--- Start of Provided records ---
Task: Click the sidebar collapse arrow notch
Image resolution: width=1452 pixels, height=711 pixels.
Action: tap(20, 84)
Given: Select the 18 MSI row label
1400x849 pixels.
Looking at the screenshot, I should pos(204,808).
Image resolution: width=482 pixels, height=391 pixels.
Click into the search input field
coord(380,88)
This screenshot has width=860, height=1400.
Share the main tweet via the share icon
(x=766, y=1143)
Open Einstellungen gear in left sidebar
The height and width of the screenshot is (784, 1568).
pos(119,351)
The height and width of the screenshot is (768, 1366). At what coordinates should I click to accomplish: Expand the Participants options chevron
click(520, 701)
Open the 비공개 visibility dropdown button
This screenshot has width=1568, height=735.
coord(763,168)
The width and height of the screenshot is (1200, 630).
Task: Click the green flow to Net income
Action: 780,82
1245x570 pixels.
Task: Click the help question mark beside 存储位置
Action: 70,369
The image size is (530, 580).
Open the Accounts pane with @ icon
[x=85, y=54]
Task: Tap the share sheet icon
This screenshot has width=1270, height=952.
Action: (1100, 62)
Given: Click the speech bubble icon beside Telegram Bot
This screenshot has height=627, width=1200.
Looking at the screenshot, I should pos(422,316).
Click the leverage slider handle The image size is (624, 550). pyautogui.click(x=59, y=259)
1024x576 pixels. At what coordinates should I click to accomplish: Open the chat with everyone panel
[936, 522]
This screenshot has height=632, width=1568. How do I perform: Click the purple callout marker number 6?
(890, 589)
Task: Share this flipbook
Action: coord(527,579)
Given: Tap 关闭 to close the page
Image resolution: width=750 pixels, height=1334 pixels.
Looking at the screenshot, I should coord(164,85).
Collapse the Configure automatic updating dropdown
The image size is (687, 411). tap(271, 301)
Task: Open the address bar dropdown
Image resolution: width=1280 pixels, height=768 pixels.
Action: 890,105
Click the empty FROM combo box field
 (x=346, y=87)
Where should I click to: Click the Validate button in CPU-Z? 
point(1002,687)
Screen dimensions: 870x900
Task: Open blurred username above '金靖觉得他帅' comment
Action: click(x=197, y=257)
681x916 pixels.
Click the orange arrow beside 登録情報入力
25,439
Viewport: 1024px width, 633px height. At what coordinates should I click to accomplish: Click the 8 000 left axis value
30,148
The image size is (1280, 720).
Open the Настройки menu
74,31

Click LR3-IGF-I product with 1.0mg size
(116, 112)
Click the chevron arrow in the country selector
--- End of Provided records ---
▶ _What you are asked to do_: Can you gather every line of the listing above that contains the string "Given"?

▶ _Result of this task_:
Given: Select the 18 MSI row label
Given: Click the speech bubble icon beside Telegram Bot
Given: Tap 关闭 to close the page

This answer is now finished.